She laughed twice and not the polite kind of laugh you give someone who’s venting about their problems. A real laugh. 23 minutes. I know because I watched the clock the entire time. When she came back, I asked if everything was okay. She said, “Yeah, he just needed to vent. Work stuff at 11 at night. He’s a night owl.
” She said, “Like calling your ex-girlfriend near midnight on a Tuesday was just a personality quirk. I didn’t sleep well that night or the next.” Hold on, I need to point something out here. She’s taking this man’s calls in the middle of the night, walking into another room, closing the door, laughing, and then coming back to bed next to her actual boyfriend, and acting like nothing happened.
And when he asks about it, she hits him with, “He’s a night owl.” That’s not an explanation. That’s a dismissal. She’s not even trying to make it make sense because she doesn’t think she has to. In her mind, OP’s role is to understand, to be cool with it, to not make things weird. She’s basically assigned him the job of being okay with everything.
And he didn’t even apply for the position.
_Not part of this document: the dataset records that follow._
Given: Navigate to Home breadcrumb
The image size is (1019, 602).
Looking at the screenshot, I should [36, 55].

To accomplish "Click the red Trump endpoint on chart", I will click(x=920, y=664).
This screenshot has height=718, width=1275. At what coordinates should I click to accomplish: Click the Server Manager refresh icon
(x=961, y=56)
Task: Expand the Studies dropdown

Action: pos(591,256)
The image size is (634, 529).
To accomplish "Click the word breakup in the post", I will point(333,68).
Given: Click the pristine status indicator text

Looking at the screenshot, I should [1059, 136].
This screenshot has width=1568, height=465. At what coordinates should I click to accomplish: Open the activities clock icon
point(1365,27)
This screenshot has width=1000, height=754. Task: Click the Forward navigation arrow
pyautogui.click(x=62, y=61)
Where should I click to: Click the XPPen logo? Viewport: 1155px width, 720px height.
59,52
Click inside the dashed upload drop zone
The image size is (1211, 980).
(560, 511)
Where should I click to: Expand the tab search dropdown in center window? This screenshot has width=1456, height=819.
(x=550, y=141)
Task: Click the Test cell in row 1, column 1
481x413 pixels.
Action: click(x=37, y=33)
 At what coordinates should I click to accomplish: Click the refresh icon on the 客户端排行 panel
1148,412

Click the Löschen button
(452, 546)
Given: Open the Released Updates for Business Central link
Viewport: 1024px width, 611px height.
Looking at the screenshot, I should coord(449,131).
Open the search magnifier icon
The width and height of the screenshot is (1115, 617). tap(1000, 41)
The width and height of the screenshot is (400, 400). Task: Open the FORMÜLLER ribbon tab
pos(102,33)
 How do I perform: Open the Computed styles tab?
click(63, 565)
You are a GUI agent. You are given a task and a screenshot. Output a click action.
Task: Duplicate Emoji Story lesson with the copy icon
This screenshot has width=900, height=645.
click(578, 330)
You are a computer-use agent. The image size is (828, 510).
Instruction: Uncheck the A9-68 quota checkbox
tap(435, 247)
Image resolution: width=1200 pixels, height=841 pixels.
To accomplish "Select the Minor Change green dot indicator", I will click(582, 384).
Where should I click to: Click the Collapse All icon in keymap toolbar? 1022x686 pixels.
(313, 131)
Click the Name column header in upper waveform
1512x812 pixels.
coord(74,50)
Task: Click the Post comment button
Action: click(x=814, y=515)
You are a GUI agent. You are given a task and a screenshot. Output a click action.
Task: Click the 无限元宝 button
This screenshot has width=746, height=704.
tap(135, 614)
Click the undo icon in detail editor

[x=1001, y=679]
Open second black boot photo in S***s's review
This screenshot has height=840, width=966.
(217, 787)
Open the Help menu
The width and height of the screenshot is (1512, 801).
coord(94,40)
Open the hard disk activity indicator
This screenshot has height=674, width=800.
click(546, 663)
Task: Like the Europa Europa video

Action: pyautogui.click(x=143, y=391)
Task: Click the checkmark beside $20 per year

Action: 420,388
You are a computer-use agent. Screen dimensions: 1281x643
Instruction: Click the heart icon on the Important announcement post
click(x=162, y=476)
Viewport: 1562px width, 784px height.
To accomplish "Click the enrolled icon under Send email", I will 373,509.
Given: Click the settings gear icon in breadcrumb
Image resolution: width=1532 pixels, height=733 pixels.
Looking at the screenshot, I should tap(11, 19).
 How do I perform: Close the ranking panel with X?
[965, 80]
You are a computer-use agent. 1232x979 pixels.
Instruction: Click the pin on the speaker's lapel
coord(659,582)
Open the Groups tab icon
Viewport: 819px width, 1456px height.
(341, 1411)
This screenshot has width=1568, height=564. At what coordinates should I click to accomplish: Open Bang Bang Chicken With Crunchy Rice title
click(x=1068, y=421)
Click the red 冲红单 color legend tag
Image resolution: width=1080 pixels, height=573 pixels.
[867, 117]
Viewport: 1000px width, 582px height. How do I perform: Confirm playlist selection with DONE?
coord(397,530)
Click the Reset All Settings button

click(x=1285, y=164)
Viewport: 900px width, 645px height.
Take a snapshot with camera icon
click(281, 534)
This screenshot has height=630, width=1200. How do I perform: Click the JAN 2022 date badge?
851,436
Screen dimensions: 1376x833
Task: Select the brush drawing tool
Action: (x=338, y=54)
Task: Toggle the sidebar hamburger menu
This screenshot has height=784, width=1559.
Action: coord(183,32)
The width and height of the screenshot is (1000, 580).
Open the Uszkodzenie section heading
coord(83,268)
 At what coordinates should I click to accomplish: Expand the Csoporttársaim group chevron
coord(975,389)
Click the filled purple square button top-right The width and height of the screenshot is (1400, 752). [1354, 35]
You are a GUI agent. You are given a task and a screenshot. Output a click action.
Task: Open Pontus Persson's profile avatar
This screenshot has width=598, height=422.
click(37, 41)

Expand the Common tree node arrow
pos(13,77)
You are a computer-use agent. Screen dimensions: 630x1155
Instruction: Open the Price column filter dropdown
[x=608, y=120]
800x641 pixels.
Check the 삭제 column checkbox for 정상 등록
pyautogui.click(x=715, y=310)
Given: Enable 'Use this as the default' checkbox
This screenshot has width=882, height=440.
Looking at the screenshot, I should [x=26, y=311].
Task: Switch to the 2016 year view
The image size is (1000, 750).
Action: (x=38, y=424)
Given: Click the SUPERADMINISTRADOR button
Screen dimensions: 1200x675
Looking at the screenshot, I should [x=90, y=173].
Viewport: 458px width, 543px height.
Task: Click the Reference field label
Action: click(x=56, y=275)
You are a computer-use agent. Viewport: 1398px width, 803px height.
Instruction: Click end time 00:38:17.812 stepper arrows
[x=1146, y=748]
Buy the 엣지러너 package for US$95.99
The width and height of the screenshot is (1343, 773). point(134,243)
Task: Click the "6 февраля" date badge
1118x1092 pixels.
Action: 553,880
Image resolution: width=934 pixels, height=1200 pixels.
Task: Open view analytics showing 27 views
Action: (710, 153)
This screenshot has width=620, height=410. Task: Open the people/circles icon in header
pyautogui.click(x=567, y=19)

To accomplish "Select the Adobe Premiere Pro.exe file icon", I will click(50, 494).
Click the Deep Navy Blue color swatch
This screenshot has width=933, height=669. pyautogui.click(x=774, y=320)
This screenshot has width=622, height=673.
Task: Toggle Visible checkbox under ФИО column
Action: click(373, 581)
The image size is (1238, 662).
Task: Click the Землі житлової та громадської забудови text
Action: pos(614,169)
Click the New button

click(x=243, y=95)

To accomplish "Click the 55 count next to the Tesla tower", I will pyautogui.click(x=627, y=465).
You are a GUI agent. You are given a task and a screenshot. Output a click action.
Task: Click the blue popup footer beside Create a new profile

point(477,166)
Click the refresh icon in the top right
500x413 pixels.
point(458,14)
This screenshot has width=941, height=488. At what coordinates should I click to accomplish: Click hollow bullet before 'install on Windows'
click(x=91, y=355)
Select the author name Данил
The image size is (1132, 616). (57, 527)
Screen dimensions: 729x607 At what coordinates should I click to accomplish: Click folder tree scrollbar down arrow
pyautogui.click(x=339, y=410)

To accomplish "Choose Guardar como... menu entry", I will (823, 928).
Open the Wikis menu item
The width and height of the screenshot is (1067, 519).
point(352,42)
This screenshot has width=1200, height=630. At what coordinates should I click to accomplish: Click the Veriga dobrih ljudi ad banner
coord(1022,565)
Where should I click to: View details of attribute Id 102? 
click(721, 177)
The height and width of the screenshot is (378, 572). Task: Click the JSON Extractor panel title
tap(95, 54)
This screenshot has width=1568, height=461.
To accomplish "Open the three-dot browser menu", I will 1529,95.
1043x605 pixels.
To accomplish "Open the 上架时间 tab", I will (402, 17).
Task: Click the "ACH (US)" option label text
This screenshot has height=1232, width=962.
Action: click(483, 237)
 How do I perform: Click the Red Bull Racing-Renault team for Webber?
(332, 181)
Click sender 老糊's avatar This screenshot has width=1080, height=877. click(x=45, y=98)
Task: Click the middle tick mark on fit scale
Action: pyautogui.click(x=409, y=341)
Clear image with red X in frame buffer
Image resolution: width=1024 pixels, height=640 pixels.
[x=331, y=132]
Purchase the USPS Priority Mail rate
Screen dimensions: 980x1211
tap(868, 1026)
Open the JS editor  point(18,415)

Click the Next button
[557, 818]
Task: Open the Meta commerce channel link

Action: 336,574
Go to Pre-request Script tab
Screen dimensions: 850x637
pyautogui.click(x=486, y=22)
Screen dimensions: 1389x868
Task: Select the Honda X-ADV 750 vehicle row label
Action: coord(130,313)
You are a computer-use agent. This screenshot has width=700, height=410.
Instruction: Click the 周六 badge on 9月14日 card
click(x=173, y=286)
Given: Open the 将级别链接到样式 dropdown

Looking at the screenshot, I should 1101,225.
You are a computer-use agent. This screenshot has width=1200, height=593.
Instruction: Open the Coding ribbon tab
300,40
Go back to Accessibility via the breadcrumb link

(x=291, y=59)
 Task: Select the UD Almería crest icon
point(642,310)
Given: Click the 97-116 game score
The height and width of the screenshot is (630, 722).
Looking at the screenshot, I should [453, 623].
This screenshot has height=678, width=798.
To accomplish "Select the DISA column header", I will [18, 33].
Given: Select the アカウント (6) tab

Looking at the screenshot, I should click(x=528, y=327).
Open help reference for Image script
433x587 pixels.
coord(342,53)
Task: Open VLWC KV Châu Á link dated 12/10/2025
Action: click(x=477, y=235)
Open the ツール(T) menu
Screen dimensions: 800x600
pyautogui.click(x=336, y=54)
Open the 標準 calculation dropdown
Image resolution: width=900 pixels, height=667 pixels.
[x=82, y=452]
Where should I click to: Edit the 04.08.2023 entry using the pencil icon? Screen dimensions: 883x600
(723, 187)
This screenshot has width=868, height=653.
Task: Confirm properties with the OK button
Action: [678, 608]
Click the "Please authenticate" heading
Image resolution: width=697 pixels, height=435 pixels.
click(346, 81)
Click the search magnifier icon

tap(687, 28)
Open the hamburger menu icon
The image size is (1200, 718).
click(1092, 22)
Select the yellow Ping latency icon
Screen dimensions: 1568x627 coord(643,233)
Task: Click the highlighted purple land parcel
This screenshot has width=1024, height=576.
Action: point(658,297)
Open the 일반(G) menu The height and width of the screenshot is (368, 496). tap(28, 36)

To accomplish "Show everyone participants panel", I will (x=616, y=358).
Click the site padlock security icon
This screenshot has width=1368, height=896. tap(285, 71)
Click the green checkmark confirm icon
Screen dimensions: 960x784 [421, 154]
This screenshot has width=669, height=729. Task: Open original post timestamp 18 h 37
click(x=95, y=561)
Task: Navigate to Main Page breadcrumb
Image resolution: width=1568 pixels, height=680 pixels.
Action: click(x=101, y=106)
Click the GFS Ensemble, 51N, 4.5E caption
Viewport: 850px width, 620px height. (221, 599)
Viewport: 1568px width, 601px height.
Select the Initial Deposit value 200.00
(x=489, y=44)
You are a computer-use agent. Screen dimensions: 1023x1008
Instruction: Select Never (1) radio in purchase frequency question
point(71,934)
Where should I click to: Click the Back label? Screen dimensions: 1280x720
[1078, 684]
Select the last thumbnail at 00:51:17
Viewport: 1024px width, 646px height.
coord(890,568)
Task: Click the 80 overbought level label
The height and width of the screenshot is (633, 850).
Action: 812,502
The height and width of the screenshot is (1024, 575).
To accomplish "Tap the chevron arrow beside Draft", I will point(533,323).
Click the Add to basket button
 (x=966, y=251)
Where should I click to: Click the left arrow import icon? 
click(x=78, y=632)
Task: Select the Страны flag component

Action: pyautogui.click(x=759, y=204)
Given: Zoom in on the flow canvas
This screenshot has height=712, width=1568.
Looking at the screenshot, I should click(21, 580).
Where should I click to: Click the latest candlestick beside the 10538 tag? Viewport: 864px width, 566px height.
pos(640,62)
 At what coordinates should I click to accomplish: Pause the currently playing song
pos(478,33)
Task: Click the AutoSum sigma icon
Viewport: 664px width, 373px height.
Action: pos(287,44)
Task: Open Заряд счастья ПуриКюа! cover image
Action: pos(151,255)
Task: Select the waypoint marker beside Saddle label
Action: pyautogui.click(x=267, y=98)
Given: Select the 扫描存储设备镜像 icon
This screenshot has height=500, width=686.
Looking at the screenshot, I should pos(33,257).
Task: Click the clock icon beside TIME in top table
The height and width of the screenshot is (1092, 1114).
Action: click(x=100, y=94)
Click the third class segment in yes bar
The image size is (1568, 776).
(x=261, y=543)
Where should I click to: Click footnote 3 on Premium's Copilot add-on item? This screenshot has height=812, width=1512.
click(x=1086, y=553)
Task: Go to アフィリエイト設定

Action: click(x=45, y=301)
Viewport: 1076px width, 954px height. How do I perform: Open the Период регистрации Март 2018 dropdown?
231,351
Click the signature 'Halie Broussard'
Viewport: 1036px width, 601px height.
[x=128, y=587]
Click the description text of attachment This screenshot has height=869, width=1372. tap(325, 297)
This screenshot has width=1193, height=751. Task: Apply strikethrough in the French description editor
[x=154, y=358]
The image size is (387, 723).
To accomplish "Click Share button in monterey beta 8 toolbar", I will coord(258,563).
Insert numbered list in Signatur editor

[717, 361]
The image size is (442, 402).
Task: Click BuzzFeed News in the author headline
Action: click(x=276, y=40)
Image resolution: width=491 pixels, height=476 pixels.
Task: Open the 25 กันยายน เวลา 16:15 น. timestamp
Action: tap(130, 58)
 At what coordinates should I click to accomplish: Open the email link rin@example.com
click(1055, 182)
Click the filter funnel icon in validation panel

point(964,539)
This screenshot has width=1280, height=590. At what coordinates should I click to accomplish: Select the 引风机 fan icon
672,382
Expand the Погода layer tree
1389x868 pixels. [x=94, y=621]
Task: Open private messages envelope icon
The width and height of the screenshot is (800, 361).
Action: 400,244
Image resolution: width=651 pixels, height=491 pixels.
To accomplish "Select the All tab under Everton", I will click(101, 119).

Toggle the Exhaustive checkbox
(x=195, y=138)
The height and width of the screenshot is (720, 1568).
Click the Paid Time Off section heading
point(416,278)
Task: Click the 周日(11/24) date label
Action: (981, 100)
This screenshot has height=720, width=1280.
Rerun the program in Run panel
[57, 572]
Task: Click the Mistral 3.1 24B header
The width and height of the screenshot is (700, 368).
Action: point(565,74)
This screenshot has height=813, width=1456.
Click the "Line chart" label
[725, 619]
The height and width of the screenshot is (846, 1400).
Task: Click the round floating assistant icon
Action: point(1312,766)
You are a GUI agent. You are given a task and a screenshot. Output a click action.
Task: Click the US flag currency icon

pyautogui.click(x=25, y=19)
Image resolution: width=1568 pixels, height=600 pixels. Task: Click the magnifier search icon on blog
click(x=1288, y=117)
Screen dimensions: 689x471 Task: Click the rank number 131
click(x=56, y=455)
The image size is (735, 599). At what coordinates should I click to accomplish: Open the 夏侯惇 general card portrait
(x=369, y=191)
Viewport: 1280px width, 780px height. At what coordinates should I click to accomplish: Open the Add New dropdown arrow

All right, let’s keep going. By mid November, it was getting worse. Way worse. The way she’d light up when his name popped on screen, like her whole face would change and she didn’t even know it. How she’d check her phone constantly, even while I was mid-sentence.
like part of her brain had checked out and was just waiting for the next buzz. We’d be watching a movie and she’d pick up her phone, smile at something, type back, put it down, no, “Oh, that was funny.” Or, “Sorry, what were you saying?” Just silence. I stopped asking after the third time she told me it was nothing because at some point you hear that enough and you start believing something different.
One Saturday, we were grocery shopping. She was picking through apples while there was a kid in the next aisle having a complete meltdown about wanting Lucky Charms. and his mom was just standing there looking dead inside. Relatable content. Anyway, Megan’s phone buzzed. She pulled it out, read the message, smiled. “Brody?” I asked.
She looked up startled like she forgot I was standing right there. “Yeah, he sent a photo of a dog he saw on his walk.” “Cool,” I said. She put her phone away. The smile stayed and I wanted to ask, “Are you still into him? Am I just keeping the seat warm?” But I didn’t because part of me already knew and the rest of me wasn’t ready to hear it.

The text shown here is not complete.